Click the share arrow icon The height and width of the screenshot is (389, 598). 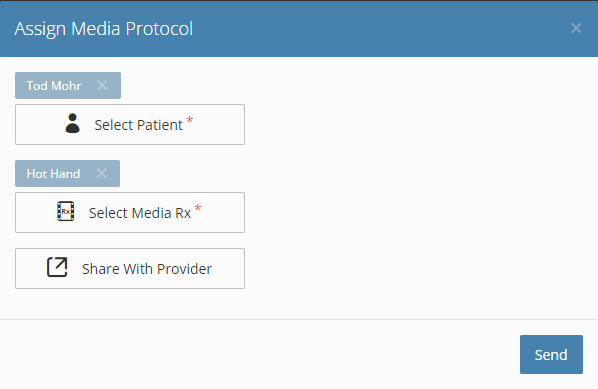click(x=57, y=267)
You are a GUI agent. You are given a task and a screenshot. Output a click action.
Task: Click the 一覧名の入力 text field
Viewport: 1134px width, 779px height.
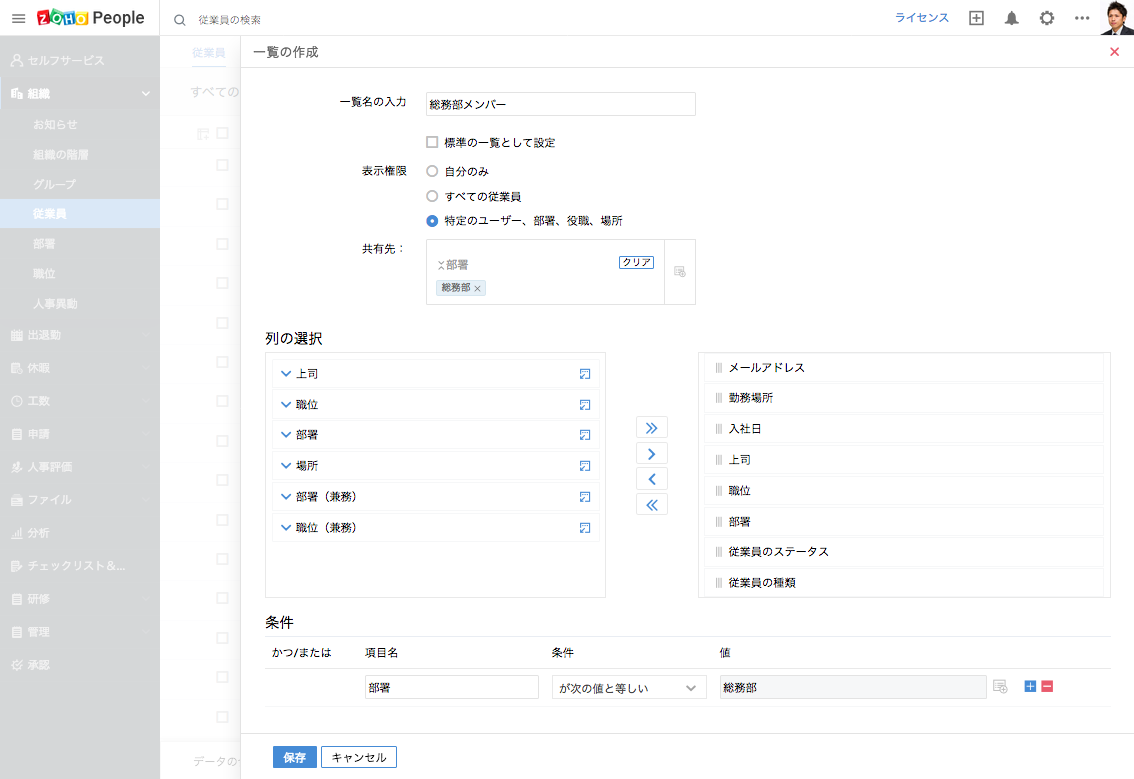[560, 104]
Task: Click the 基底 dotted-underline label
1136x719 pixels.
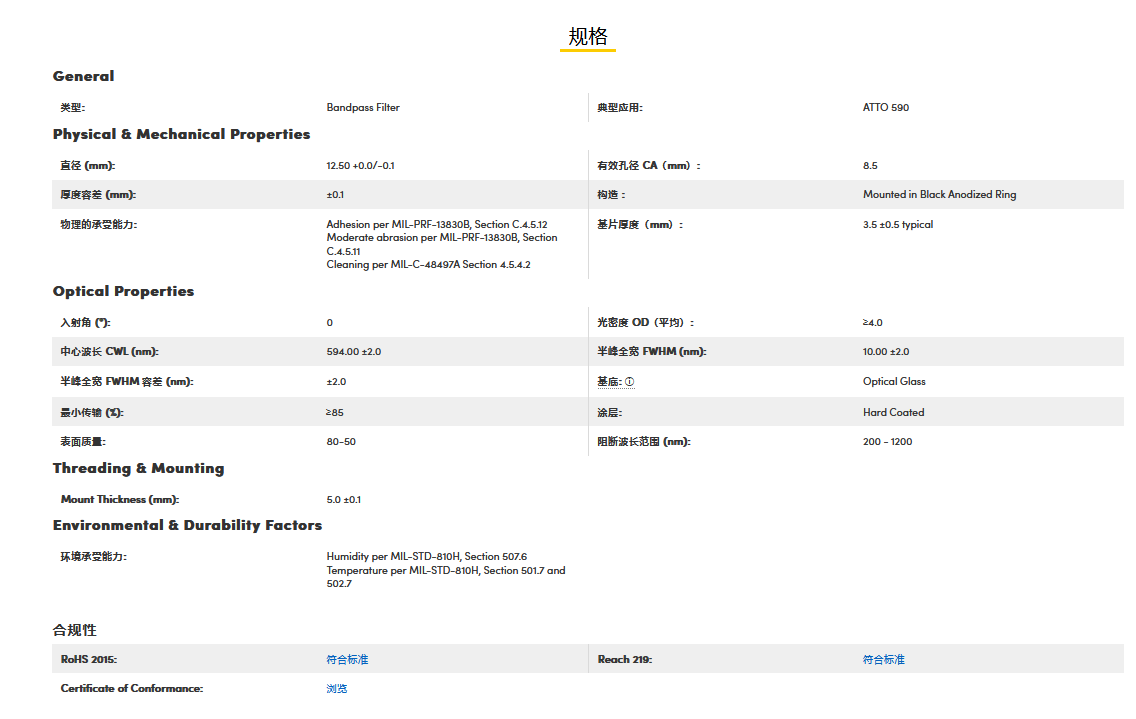Action: (609, 382)
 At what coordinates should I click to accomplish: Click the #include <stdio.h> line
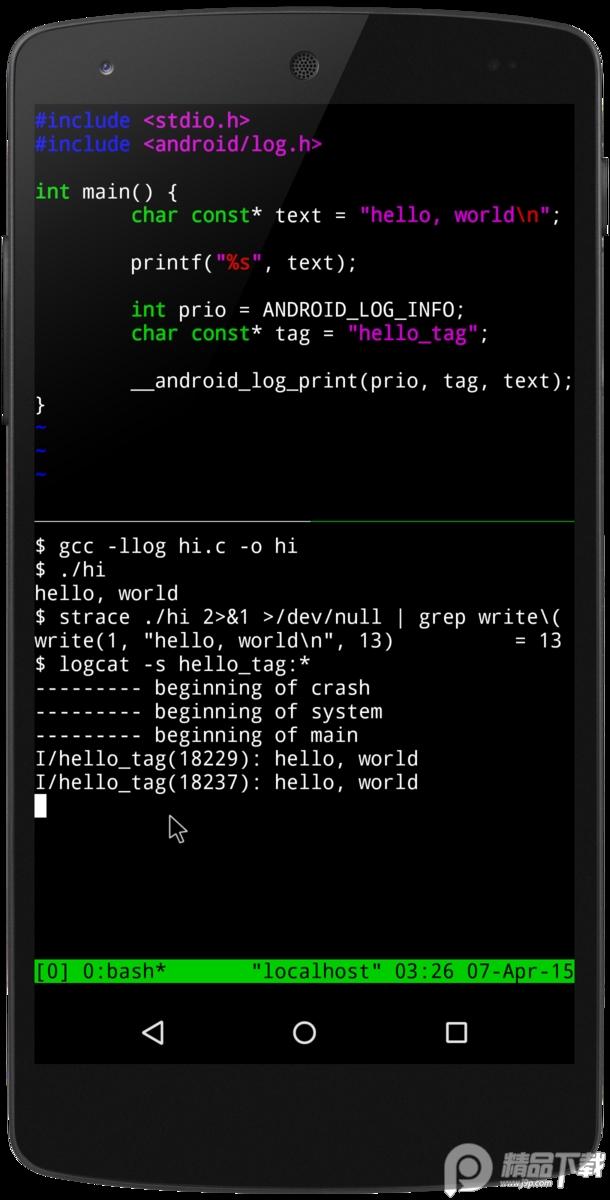(142, 121)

→ **What to produce**:
Each line from the one that contains "You are a GUI" to the end of the listing must be quoted exactly; no other line and no picture belongs in the copy.

→ **Solution to this task**:
You are a GUI agent. You are given a task and a screenshot. Output a click action.
Task: Click the 一覧名の入力 text field
Viewport: 1134px width, 779px height.
[560, 104]
Task: Click the 基底 dotted-underline label
1136x719 pixels.
Action: (609, 382)
 At what coordinates should I click to accomplish: Click the #include <stdio.h> line
(142, 121)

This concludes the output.